As many of you know, DryRun Security was selected as one of the finalists in the Black Hat Startup Spotlight competition, and we had an incredible time showcasing how we're empowering application security teams and developers to detect risks that don't fit traditional patterns.
Our AppSec Code Policies and code awareness view are helping teams sift through hundreds or even thousands of daily code changes to spot the most risky code merges. We're doing this by leveraging Large Language Models (LLMs) instead of relying on old-school pattern matching.
But, this isn’t a blog post about that. Instead this blog is a recap of the talk I gave at BlackHat and is focused on the industry at large and why I believe AI will transform AppSec specifically.
The Big Idea: AI will do for Security what the Cloud did to Ops
Back in the early 2000s, the cloud came along and turned operations on its head. We went from managing a handful of servers to orchestrating thousands, thanks to virtualization and containerization. This seismic shift led to the rise of DevOps—a necessity for efficient operations in a cloud environment.
Tom Limoncelli summed up this view: "DevOps was the inevitable result of needing to do efficient operations in a distributed computing and cloud environment."
It was the macro-pressures of distributed computing where DevOps was born, it shifted the meaning of operations and scale an order of magnitude past where it had been.
Once you agree to that premise, you wonder, why didn’t security make the shift along with Ops…
Why Security Was Largely Left out of DevOps
There was a desire by some in the industry (me included) to bring security to DevOps under the banners of DevSecOps or shift left. But, it was naive. Security teams have a very different problem than ops teams did at the rise of cloud. They have a data problem from too many documents, reports, audits, tool telemetry and more, along with a rapidly shifting development environment where code velocity is going through the roof.
So, then we tried to fix things with "shift left" and DevSecOps, but these often just added more gates and slowed everything down. Developers got bogged down with bloated backlogs and confusing security scans.
Steve Bellovin, when opining about the state of the industry in his book Thinking Security, noted, "We're protecting the wrong things and we're hurting productivity in the process."
Ok, so How can AI Help?
As security engineers and practitioners it's easy for us to poke at AI and LLMs and show flaws and problems. It’s in our nature to do so, I get that. However, there are some tasks that LLMs are very well suited for and they are going to prove to be game changers for our industry.
Namely, for tasks that require summarization, transformation, and information extraction, LLMs excel at these. For tasks that require generation, LLMs are getting better month-by-month. When you apply the list of things that LLMs are good at and overlap that with the data problem (documents, reports, audits, tool telemetry), you can see how our industry is ripe for leveraging AI to scale out AppSec efforts.
Solving the Data Problem Security Faces
This isn't just theoretical. This is the approach we take at DryRun Security, and our customers are benefiting from it today.

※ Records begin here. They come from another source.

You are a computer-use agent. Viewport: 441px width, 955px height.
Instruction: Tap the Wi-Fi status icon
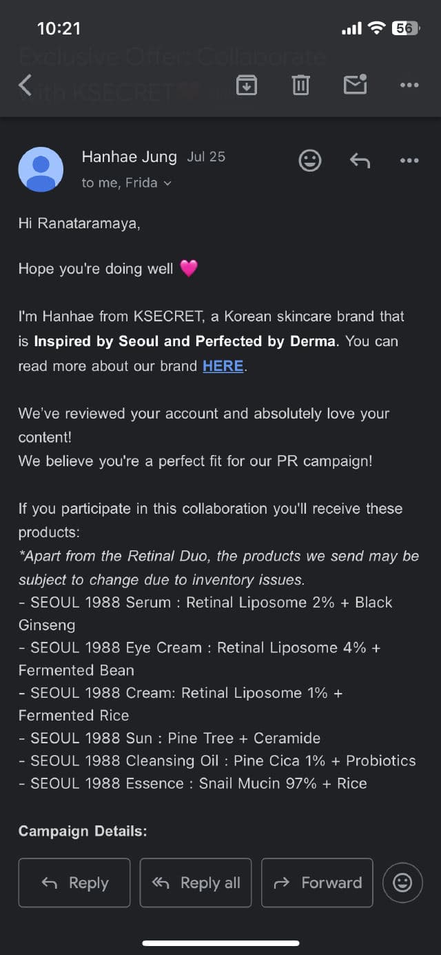(x=376, y=28)
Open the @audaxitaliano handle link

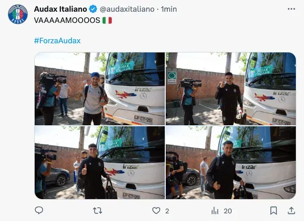coord(127,9)
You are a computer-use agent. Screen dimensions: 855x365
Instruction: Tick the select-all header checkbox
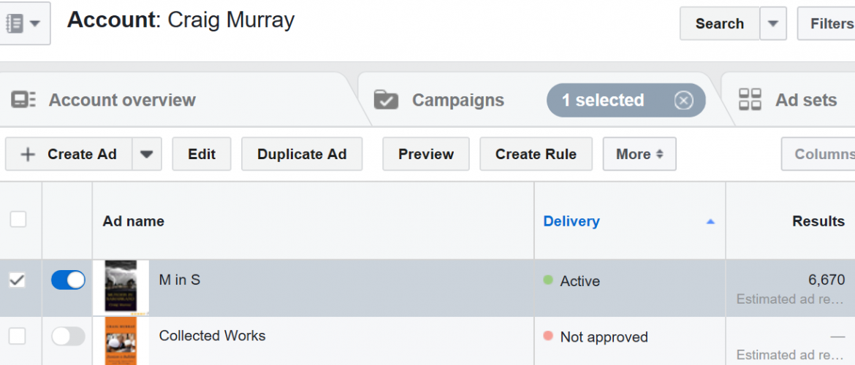(x=18, y=219)
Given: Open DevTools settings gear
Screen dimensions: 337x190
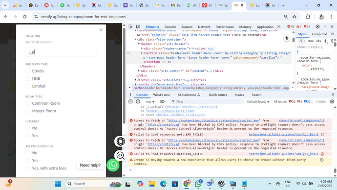Looking at the screenshot, I should [317, 26].
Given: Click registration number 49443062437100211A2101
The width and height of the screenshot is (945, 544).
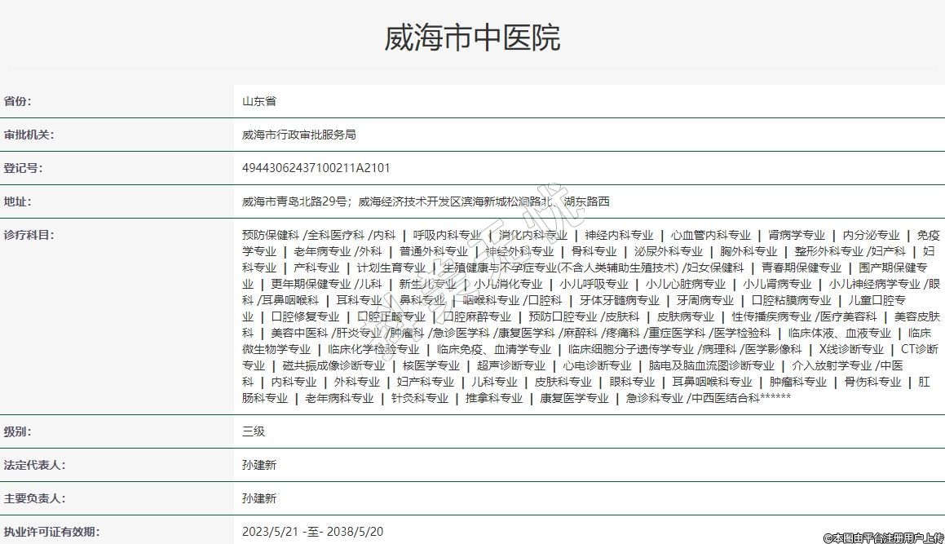Looking at the screenshot, I should point(316,169).
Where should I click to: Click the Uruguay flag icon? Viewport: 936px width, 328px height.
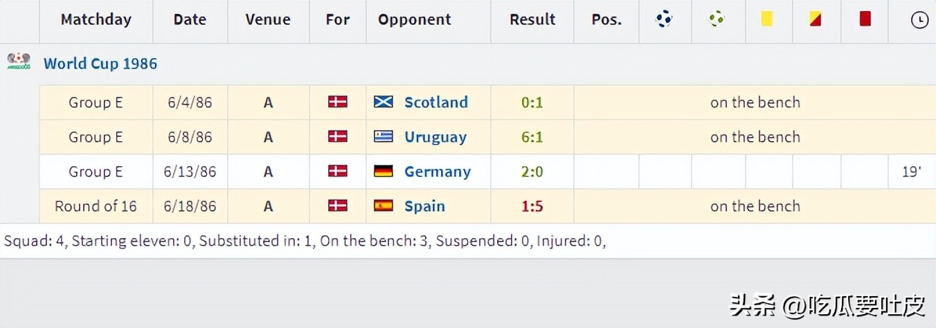click(383, 137)
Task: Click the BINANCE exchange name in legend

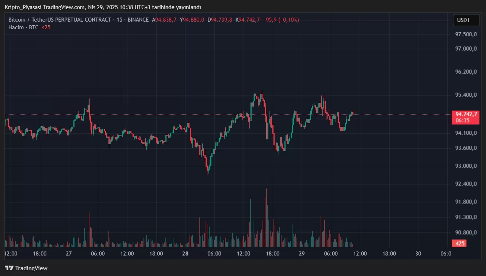Action: [x=138, y=20]
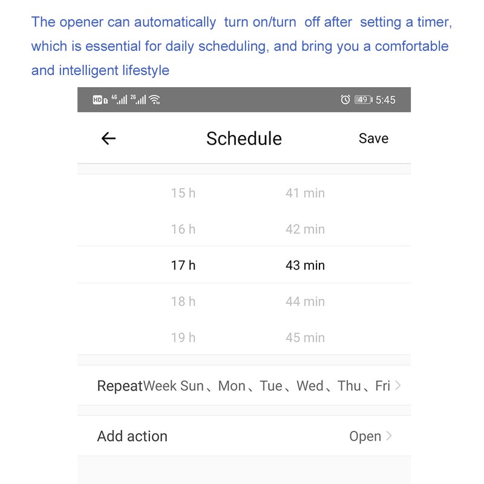Select 15 h in the hour picker

183,193
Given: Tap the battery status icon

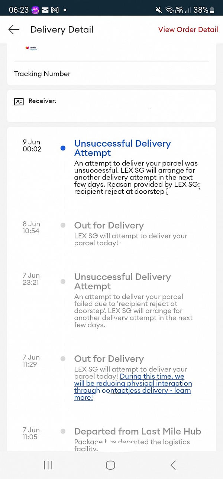Looking at the screenshot, I should [212, 10].
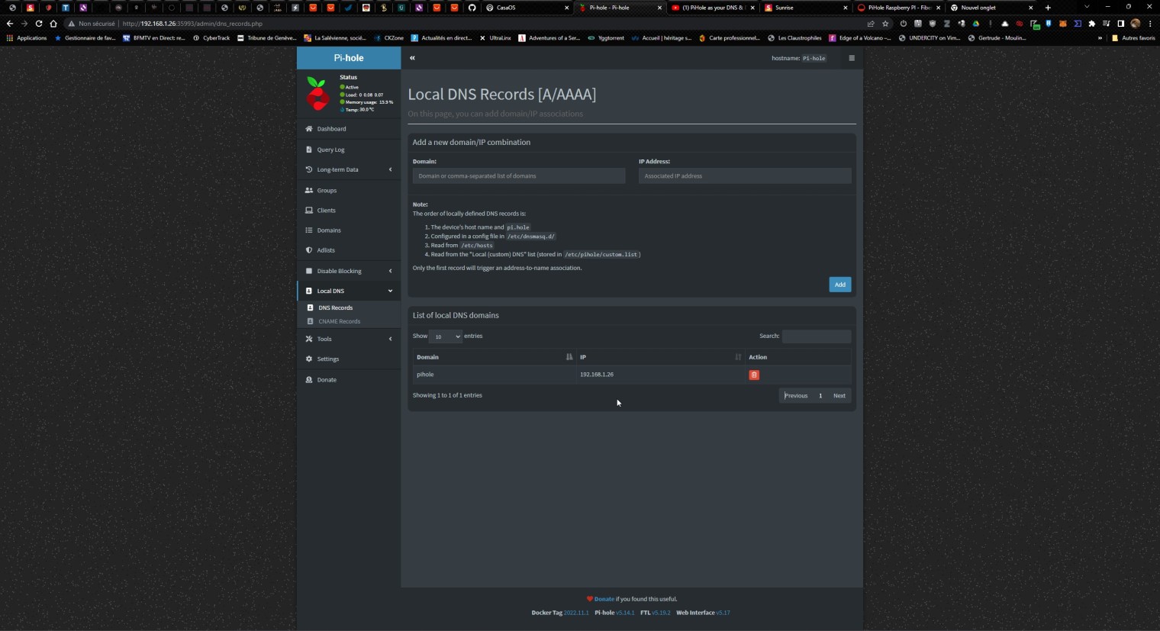
Task: Open Query Log in sidebar
Action: [x=330, y=150]
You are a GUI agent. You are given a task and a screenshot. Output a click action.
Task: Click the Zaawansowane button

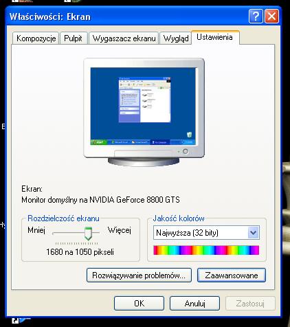[232, 275]
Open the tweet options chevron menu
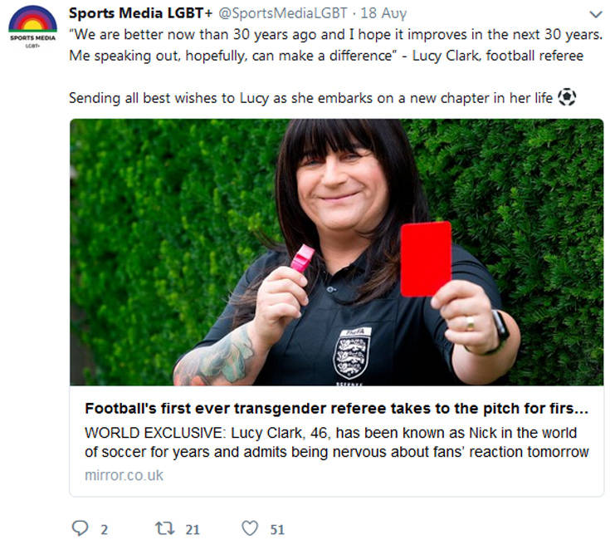This screenshot has width=610, height=545. [x=596, y=14]
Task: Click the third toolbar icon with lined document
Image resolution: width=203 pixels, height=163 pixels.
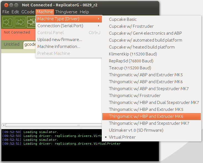Action: coord(31,22)
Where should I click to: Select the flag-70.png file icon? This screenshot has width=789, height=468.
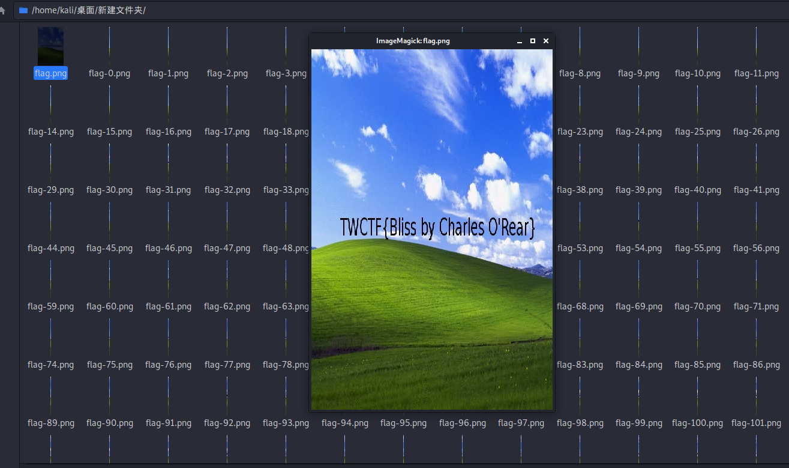point(697,279)
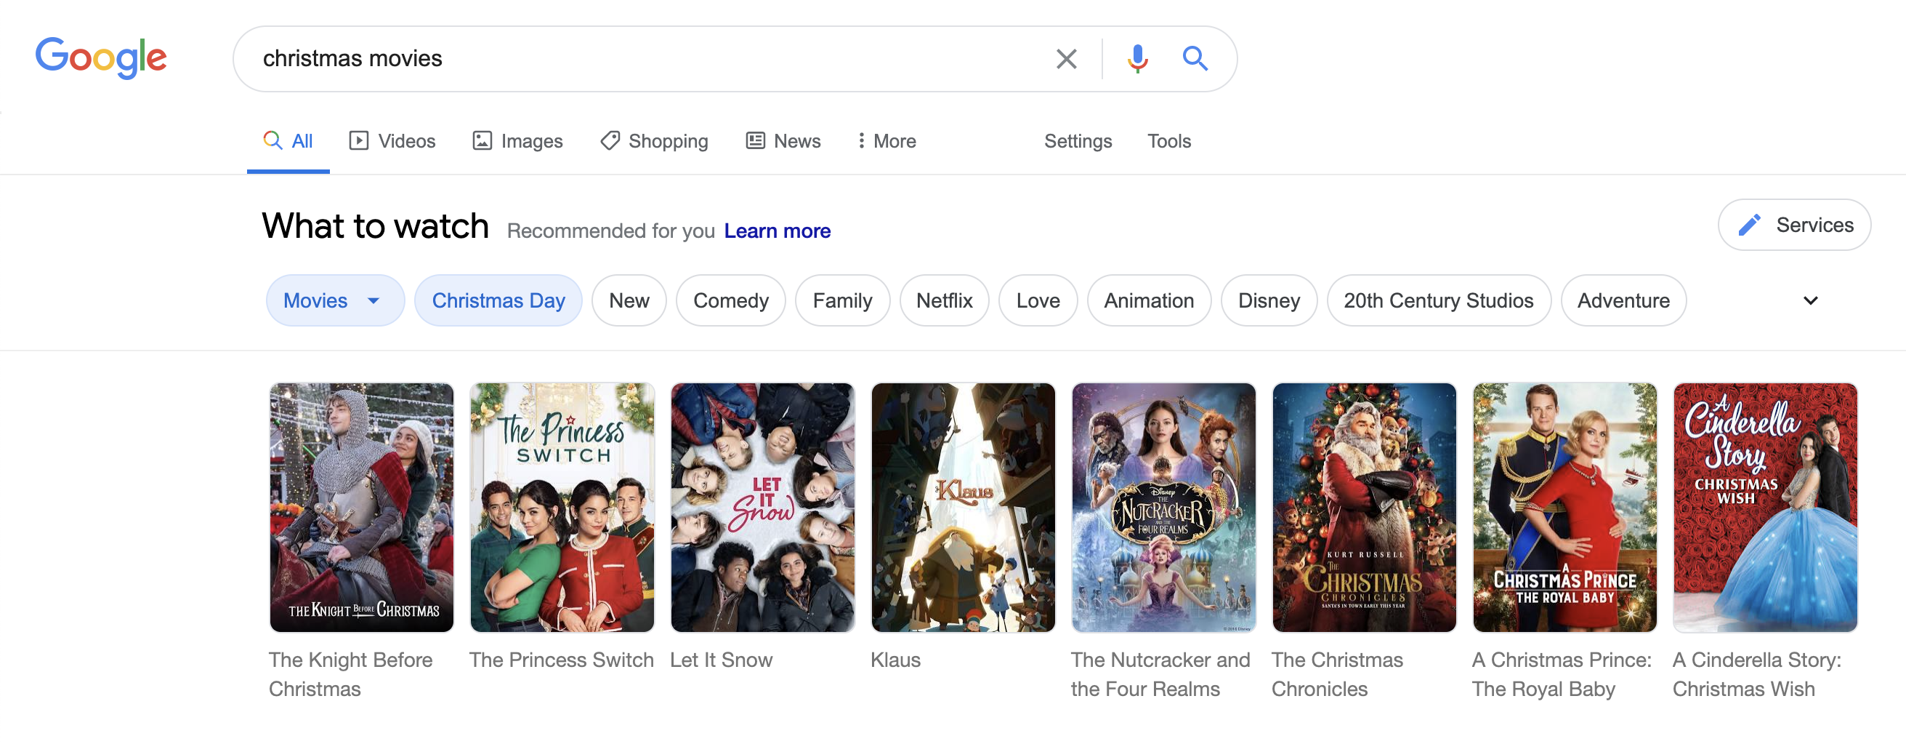Click the blue magnifying glass search button
Screen dimensions: 1906x744
(1194, 58)
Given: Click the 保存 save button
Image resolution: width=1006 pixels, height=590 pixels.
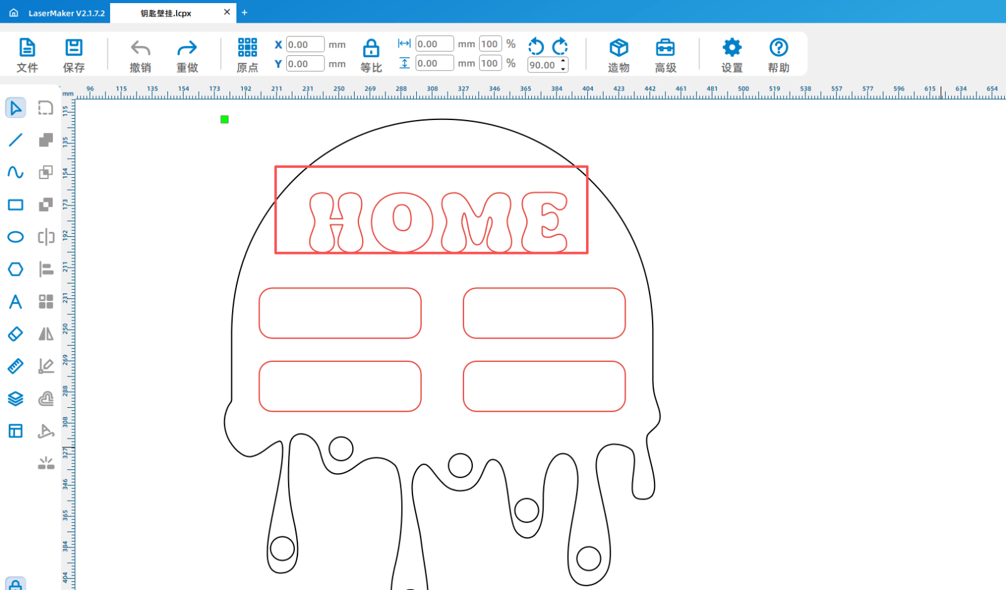Looking at the screenshot, I should [x=74, y=55].
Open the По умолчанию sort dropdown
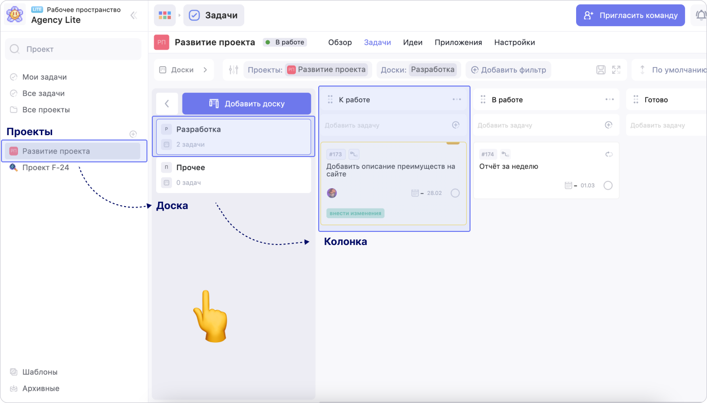This screenshot has height=403, width=707. tap(671, 70)
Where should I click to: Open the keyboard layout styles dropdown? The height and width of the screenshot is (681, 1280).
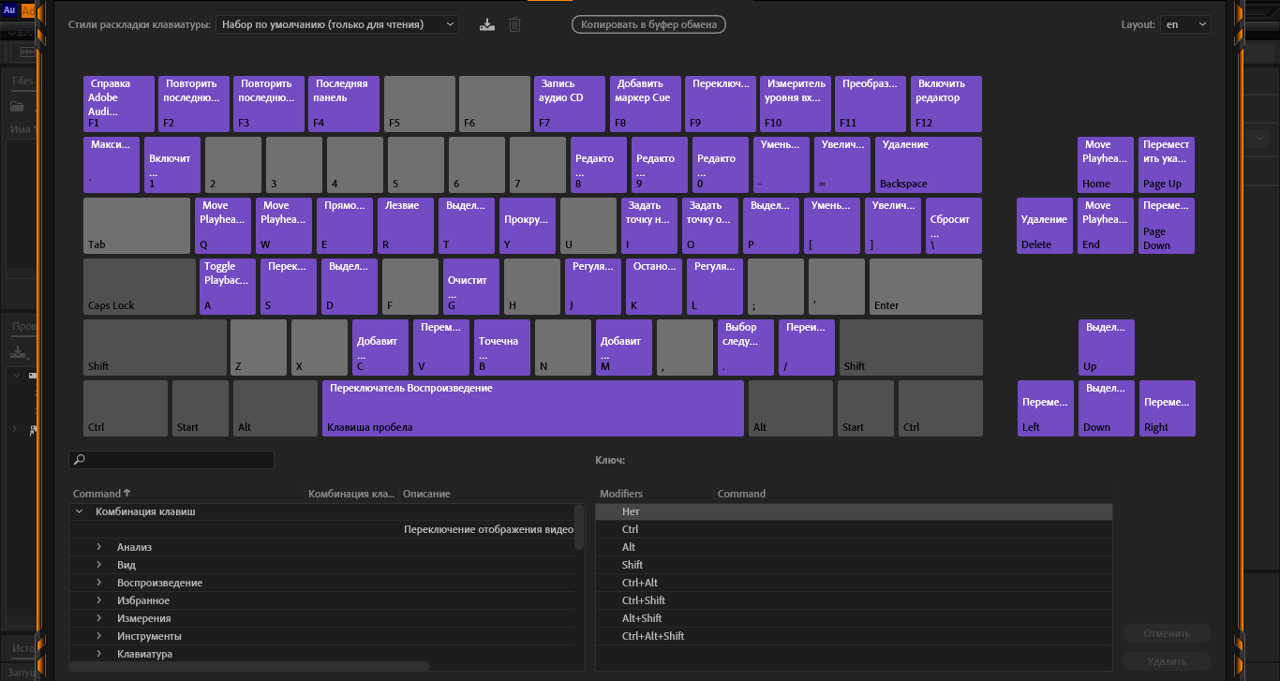pyautogui.click(x=337, y=24)
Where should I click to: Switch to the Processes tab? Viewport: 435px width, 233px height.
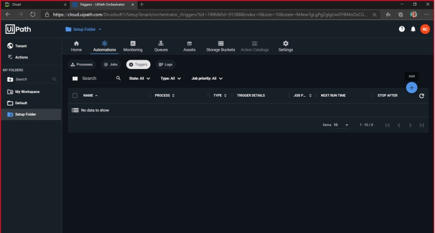pyautogui.click(x=82, y=65)
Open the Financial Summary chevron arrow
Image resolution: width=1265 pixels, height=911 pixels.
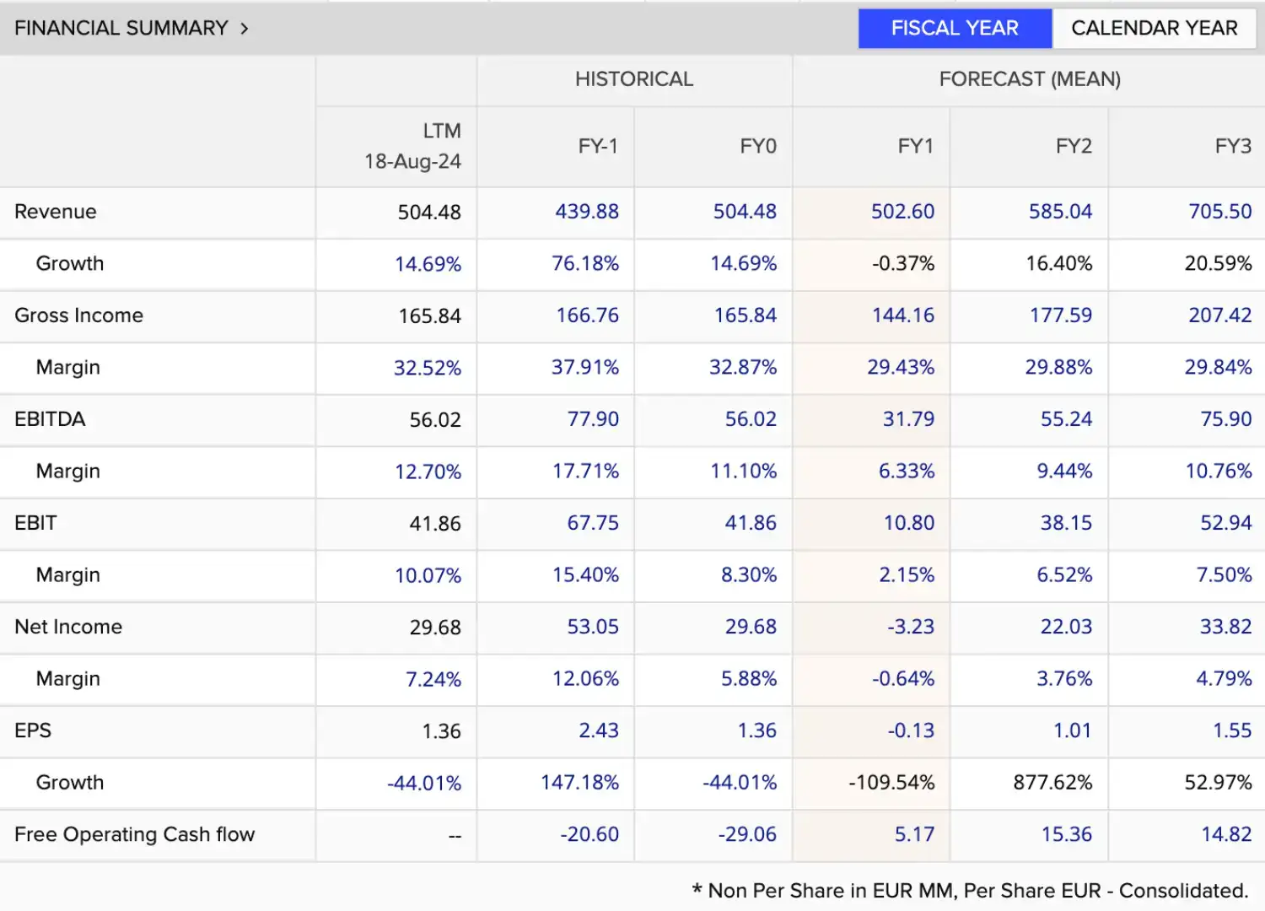click(x=244, y=29)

Here's where AI and LLMs come into play. Instead of relying on pattern matching and rule-writing (which are time-consuming and often miss the mark), AI allows us to:
- Ask Human-Like Questions About Code Changes: Who wrote this? What's the intent? Could this introduce a vulnerability?
- Leverage Context in our Security Analysis: Understand not just the code, but the environment, the potential impact, and more.
- Scale Our Efforts: In a sense, AI becomes the embedded security champion on each team and is able to scale our appsec program horizontally.
At DryRun Security, we've embraced this through the process we call Contextual Security Analysis, which classifies context in our SLIDE model:
1. Surface: Identify entry points and interfaces.
2. Language: Understand the programming language and framework.
3. Intent: Grasp what the developer intended the code to do.
4. Detection: Spot anomalies or potential issues.
5. Environment: Consider where and how the code will run in the real world.
Looking Ahead: A New Era of Security
In a few years, my bet is that we'll look back and wonder how we ever managed without AI in the field of application security. The old ways of pattern matching will seem as outdated as dial-up internet. We'll realize how much context we were missing and how AI opened the door to a more efficient, effective approach.
Join Us on This Journey
I'm genuinely excited about what the future holds, and I'd love for you to experience it firsthand. If you're curious about how AI can revolutionize your application security, check out a demo to see how we're bringing AI-powered security right to your fingertips.
Final Thoughts
The cloud forced operations to evolve, and now AI is doing the same for security. It's not just about keeping up—it's about staying ahead.
Thank you for being part of this incredible journey and being a friend of the company and reader of this blog.